- Occupation: Historian

Academic background
- Alma mater: University of Massachusetts Boston (BA) University of Wisconsin–Madison (MA, PhD)
- Doctoral advisor: John Dower

Academic work
- Discipline: History
- Sub-discipline: History of Japan
- Institutions: Northwestern University
- Notable works: Fueling Growth: The Energy Revolution and Economic Policy in Postwar Japan (1990) Reasonable Men, Powerful Words (2004) Post-Fascist Japan (2018)

= Laura Hein =

American historian of Japan

Laura Hein is an American historian of modern Japan. She is the Harold H. and Virginia Anderson Professor of History at Northwestern University. Her research focuses on twentieth-century Japanese political culture, economic policy, war memory, and Japan's international relations.

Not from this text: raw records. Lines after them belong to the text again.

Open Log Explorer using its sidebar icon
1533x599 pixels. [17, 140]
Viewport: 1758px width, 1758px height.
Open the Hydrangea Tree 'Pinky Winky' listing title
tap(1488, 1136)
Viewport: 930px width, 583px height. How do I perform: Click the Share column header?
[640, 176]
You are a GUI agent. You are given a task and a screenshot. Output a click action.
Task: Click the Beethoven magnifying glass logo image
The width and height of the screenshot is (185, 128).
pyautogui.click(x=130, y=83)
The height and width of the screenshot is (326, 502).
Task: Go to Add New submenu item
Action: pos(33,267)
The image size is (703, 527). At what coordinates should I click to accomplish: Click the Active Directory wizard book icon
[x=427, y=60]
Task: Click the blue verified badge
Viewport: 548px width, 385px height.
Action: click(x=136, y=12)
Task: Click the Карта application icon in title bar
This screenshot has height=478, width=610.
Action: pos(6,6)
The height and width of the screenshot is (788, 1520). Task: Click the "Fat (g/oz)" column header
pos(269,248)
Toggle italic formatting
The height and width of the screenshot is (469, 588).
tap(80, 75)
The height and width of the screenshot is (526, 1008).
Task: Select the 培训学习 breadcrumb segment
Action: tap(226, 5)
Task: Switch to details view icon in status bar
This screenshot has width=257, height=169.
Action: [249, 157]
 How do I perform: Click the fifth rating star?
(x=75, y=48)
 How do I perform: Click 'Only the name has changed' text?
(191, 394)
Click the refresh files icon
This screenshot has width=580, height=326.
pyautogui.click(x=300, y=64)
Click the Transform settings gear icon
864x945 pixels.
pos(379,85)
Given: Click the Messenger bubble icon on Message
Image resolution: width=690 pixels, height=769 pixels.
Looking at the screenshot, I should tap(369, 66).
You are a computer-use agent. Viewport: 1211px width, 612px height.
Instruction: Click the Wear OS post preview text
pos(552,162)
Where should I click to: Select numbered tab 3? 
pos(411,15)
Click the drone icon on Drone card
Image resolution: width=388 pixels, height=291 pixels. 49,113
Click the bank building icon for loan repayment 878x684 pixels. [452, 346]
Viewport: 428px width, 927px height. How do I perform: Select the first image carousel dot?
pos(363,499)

Hein is the author of several books on modern Japanese history and political culture as well as the general editor of The New Cambridge History of Japan.

==Academic career==

Hein received a Bachelor of Arts in history from the University of Massachusetts Boston, graduating summa cum laude in 1978.

She earned an MA (1982) and a PhD (1986) in modern Japanese history from the University of Wisconsin–Madison, where she studied under John Dower.

During her doctoral studies she conducted research in Japan, including work as a visiting research fellow at Hosei University in Tokyo.

After completing her doctorate, Hein held a postdoctoral fellowship at the Edwin O. Reischauer Institute of Japanese Studies at Harvard University.

Hein joined the faculty of Northwestern University in 1987, becoming full professor of Japanese history in 2005, and serving as chair of the Department of History from 2017 to 2020. In 2018, Hein was named Harold H. and Virginia Anderson Professor of History.

In addition to her teaching and research, Hein has been active in institutional initiatives related to global and Asian studies at Northwestern University.

==Scholarship==

Hein's scholarship focuses on the political culture, intellectual history, and economic policy debates of modern Japan. Much of her work explores the relationship between economic ideas, political institutions, and social change in the twentieth century.

Her first book, Fueling Growth: The Energy Revolution and Economic Policy in Postwar Japan (1990), examines the relationship between energy policy and Japan's postwar economic expansion.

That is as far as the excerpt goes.